The Department of Housing and Urban Development, along with the VA, recently announced more than $1 million have been allocated for homeless veterans in Texas.

CORPUS CHRISTI (Kiii News) — A federal program aimed at helping homeless veterans in Texas received a $1 million grant Friday.

"Sleeping on the streets can get you killed because you're trying to find a safe haven and there's nothing," said Walter Coleman, a formerly homeless veteran. "Just like you have the rats that run underneath the piers and stuff, you have human rats at night that will prey on you."

Coleman served in the U.S. Army in the late 1960s. After several hard knocks, he found himself without a home and was finally ready to change his life.

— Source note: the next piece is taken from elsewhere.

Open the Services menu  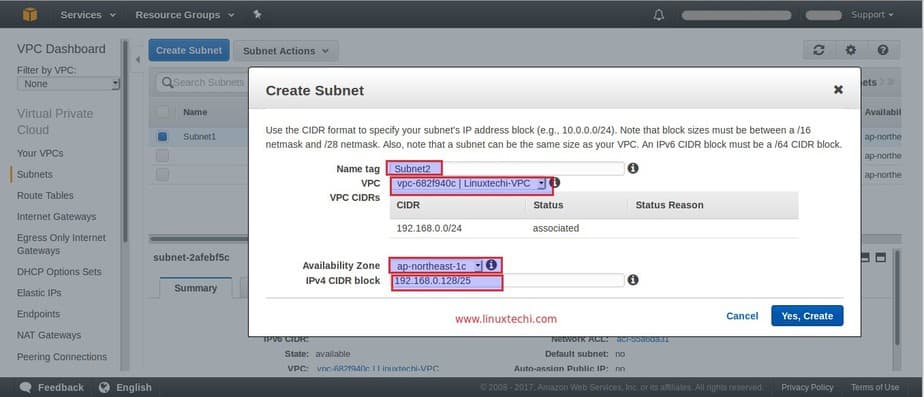[88, 15]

"I was going through bad relationships. Got all bummed out. Turned into a drunken bum," Coleman said.

The Department of Housing and Urban Development, along with the VA, recently announced more than $1 million have been allocated for homeless veterans in Texas, which means 177 veterans will receive vouchers and seven of those veterans are here in the Coastal Bend.

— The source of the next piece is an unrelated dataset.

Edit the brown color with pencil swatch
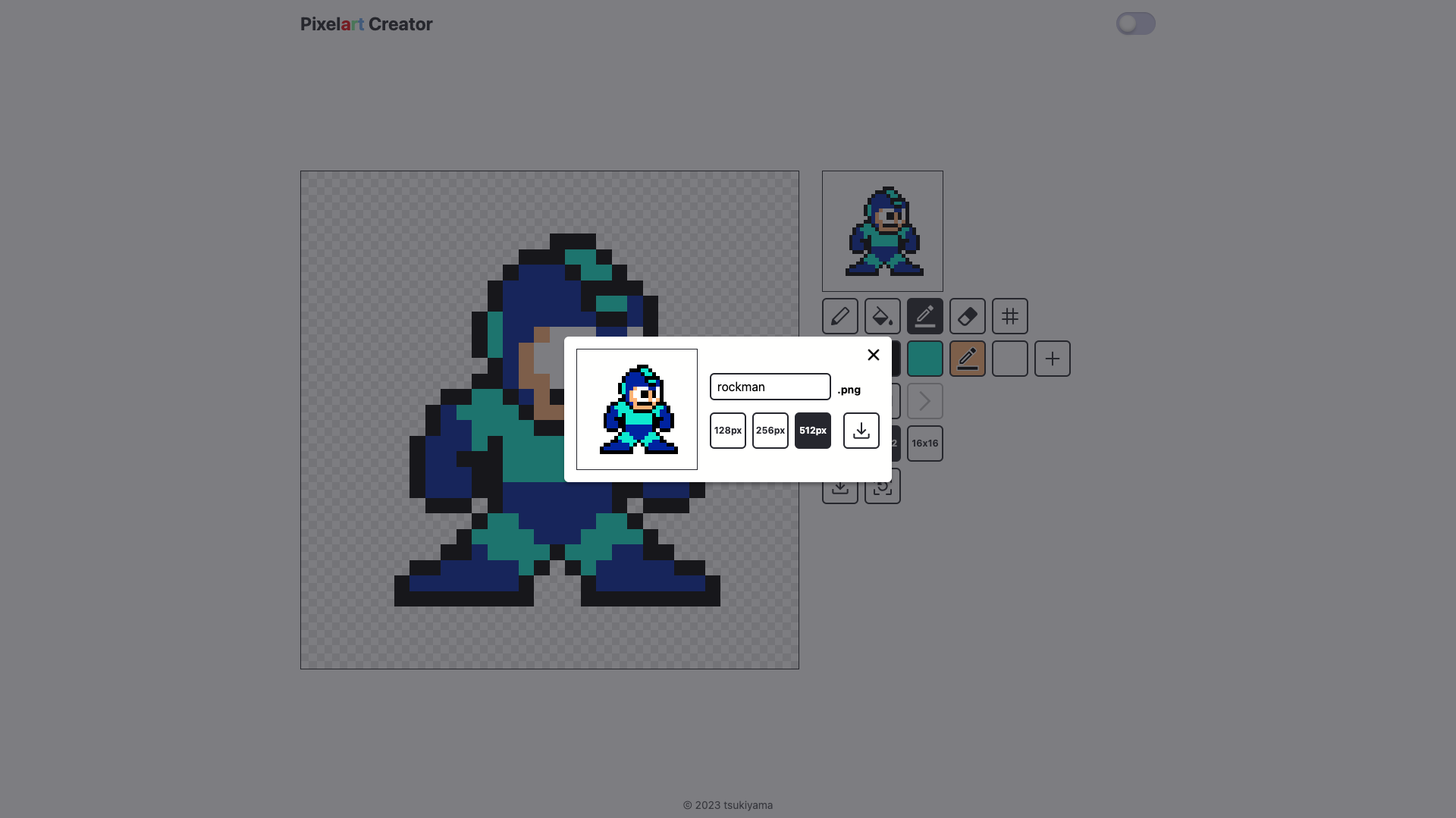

For veterans like Coleman and more than 130 others in the city, the program is helping them reclaim their lives. Coleman's case worker, Texas Valley Coastal Bend Homeless Program Manager Carrie Myers, said it's not just rental housing assistance.

"We work with the veterans on their housing and not just their housing," Myers said. "Their income. Their medical needs. Their mental health needs. Substance abuse needs. Legal needs. Support system needs."

Myers said they meet with the veterans when they seek medical help at the VA clinic and if they qualify, that's when they are accepted into the program. She said the VA is about to conduct a downtown survey on how many homeless veterans are living on the streets of Corpus Christi.

"We need to know every single veteran that is in this community that is homeless, because there are so many programs with our community partners that we can connect them with that we want to be able to take care of every veteran," Myers said.

That survey is planned for Nov. 2.

Coleman's advice? Veterans should seek out the VA.

"They're the only people you can go to," Coleman said.